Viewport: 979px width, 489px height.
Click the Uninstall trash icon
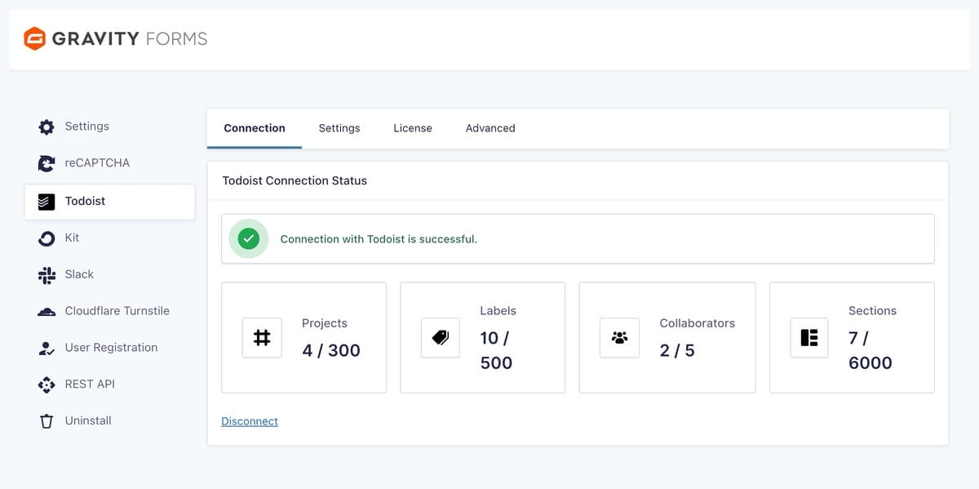coord(47,421)
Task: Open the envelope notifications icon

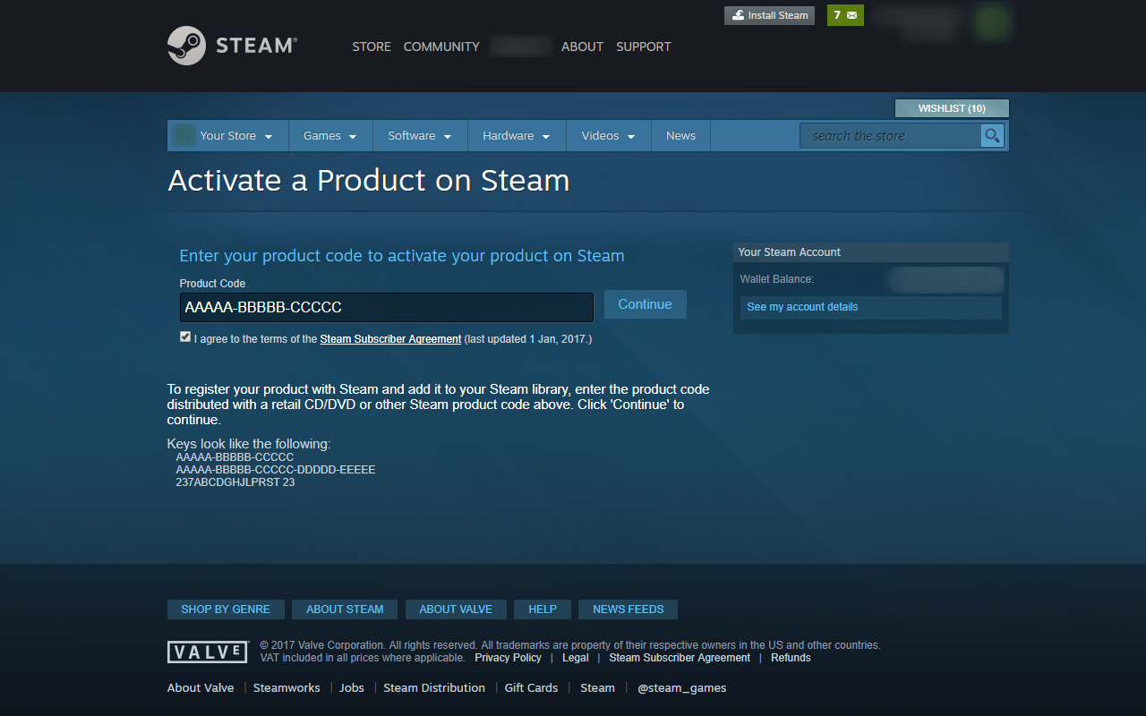Action: click(851, 15)
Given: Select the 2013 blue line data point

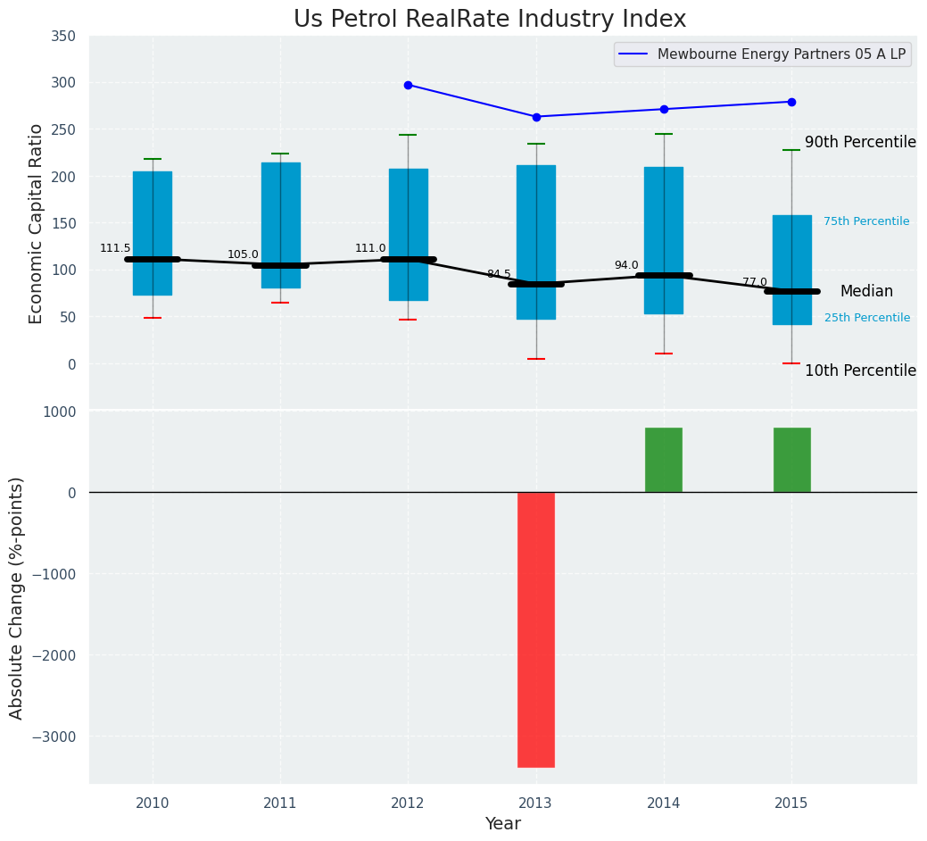Looking at the screenshot, I should (536, 117).

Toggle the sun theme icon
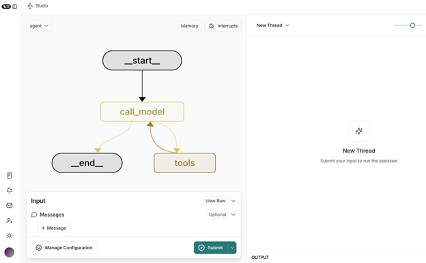pos(10,235)
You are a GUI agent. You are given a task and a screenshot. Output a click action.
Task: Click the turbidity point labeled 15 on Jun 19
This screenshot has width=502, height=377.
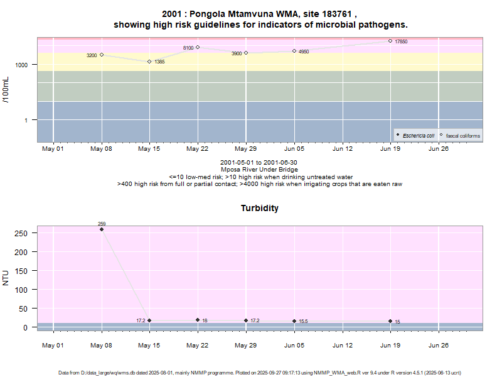390,321
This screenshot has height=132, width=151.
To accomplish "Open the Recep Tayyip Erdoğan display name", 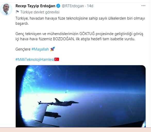I will tap(35, 6).
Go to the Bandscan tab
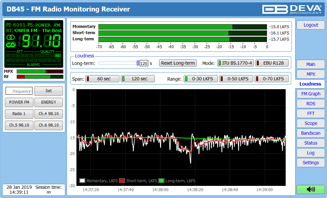The height and width of the screenshot is (198, 327). 311,133
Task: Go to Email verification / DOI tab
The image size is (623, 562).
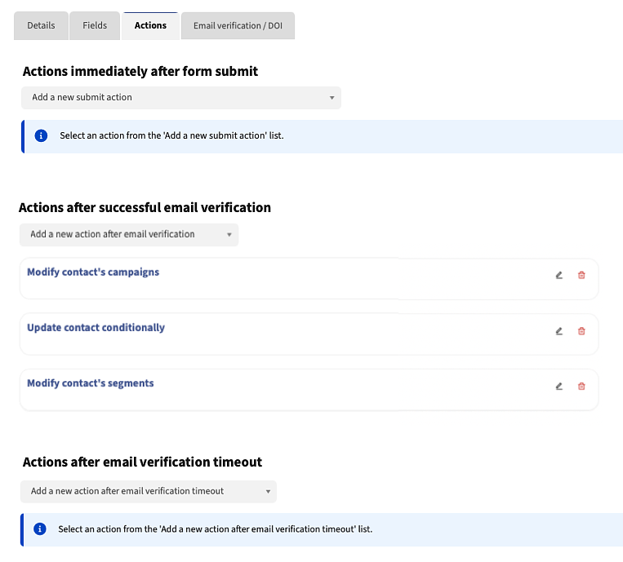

◆ **TASK INSTRUCTIONS**
Rewrite the material as a Markdown table with columns No. and Text, covering only the lines from the line with "Go to the Bandscan tab" up to and including the last line of the material. Number each row, skip blank lines, and leave the pictures out.

◆ **EXPECTED OUTPUT**
| No. | Text |
|---|---|
| 1 | Go to the Bandscan tab |
| 2 | The height and width of the screenshot is (198, 327). 311,133 |
| 3 | Task: Go to Email verification / DOI tab |
| 4 | The image size is (623, 562). |